[Opening EXERCISE DATA section]
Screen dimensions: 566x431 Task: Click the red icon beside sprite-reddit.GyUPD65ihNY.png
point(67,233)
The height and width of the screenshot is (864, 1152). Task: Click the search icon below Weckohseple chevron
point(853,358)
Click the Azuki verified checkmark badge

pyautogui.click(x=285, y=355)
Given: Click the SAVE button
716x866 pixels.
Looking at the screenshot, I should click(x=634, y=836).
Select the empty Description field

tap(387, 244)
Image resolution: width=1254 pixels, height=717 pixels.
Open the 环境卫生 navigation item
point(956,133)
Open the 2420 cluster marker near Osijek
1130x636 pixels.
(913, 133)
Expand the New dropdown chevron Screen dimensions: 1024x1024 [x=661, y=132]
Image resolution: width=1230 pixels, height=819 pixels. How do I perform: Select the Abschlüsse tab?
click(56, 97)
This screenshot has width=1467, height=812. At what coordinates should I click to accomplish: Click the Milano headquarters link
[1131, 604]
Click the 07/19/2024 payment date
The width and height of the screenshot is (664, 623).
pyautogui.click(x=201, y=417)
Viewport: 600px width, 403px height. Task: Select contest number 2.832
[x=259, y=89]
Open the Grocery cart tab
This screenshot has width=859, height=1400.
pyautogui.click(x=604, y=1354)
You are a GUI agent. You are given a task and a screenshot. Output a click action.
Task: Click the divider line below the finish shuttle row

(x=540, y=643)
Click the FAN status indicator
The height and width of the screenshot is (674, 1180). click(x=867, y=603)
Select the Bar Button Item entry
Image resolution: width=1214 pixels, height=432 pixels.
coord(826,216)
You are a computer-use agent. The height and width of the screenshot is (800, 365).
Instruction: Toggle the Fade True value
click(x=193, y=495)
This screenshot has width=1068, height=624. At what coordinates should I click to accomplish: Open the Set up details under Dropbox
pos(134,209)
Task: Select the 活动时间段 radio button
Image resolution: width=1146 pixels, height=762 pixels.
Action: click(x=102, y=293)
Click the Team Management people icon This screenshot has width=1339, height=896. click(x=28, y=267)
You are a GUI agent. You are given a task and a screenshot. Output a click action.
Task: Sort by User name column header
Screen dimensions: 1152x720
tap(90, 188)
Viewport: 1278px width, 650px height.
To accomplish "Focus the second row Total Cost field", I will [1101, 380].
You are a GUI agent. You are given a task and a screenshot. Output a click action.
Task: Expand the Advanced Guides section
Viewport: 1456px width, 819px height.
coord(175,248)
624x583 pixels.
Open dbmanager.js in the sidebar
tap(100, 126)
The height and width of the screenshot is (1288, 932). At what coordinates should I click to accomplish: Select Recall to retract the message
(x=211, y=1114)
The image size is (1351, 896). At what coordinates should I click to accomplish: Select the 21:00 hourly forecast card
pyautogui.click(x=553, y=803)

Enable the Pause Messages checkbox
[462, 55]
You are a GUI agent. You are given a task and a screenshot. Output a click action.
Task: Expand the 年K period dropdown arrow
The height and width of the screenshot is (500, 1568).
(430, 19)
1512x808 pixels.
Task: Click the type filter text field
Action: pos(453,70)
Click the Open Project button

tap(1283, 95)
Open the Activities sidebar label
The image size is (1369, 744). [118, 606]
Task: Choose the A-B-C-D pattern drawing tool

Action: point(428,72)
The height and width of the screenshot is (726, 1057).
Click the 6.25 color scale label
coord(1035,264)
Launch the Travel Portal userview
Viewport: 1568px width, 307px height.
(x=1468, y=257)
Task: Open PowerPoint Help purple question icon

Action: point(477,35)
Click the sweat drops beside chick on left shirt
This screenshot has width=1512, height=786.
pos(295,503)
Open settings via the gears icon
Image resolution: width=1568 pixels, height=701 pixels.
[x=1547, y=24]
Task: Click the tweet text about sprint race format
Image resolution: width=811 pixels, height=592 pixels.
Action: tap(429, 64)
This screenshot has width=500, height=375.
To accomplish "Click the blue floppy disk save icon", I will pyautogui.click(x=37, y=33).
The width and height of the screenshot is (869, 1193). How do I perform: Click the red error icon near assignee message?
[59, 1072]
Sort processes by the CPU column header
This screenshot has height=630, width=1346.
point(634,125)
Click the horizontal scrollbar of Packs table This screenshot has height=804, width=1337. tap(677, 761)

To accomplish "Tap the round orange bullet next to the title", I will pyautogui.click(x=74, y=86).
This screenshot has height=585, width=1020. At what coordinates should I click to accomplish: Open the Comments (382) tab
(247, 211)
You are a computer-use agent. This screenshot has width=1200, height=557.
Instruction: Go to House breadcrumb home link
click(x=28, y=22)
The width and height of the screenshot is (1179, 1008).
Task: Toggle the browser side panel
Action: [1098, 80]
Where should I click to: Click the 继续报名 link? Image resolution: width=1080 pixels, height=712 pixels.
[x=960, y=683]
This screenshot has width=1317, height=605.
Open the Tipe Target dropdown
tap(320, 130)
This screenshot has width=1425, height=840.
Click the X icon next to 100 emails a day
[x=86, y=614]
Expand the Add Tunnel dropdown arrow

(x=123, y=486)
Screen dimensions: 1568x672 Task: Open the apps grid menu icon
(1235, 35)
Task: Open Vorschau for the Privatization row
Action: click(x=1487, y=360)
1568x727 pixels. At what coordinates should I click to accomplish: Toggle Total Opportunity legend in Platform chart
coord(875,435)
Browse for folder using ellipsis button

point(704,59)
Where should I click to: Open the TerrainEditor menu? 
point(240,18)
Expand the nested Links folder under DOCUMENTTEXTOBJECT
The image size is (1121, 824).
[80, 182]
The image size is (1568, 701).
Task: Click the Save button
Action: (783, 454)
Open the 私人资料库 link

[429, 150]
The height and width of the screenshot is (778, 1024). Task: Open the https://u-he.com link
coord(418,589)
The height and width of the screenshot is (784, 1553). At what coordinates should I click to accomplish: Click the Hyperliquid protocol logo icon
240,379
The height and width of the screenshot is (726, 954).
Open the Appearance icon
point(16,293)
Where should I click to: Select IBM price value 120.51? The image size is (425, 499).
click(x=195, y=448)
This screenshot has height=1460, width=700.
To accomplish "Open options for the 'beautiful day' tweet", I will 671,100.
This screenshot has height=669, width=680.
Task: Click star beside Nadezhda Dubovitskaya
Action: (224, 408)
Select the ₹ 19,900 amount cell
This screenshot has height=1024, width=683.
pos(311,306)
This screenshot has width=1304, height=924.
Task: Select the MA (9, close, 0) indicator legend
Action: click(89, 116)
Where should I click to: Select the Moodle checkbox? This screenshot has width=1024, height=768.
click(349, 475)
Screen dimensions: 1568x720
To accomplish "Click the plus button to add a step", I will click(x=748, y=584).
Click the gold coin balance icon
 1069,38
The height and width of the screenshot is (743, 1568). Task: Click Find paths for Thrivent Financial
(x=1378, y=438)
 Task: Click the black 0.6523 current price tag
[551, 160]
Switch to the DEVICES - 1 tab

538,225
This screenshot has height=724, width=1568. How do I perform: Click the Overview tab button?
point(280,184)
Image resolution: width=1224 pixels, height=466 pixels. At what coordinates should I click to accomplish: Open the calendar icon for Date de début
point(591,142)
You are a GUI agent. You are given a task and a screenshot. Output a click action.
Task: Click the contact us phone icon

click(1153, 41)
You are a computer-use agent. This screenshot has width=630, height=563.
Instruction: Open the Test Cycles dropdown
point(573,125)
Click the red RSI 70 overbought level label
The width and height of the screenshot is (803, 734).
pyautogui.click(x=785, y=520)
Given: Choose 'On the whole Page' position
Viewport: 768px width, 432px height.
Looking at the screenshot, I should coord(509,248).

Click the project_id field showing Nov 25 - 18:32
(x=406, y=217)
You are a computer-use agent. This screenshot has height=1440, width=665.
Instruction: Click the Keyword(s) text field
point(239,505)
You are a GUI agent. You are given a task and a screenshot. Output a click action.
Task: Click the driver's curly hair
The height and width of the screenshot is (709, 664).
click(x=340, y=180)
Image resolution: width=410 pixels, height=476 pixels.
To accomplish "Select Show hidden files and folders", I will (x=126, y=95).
[Closing EXERCISE DATA section]
For this exercise, copy every line of the data that holds "computer".

ANSWER TO THIS TASK:
You are a computer-use agent. The height and width of the screenshot is (800, 365).
You are a computer-use agent. This screenshot has width=1200, height=557.
You are a computer-use agent. This screenshot has width=630, height=563.
You are a computer-use agent. This screenshot has height=1440, width=665.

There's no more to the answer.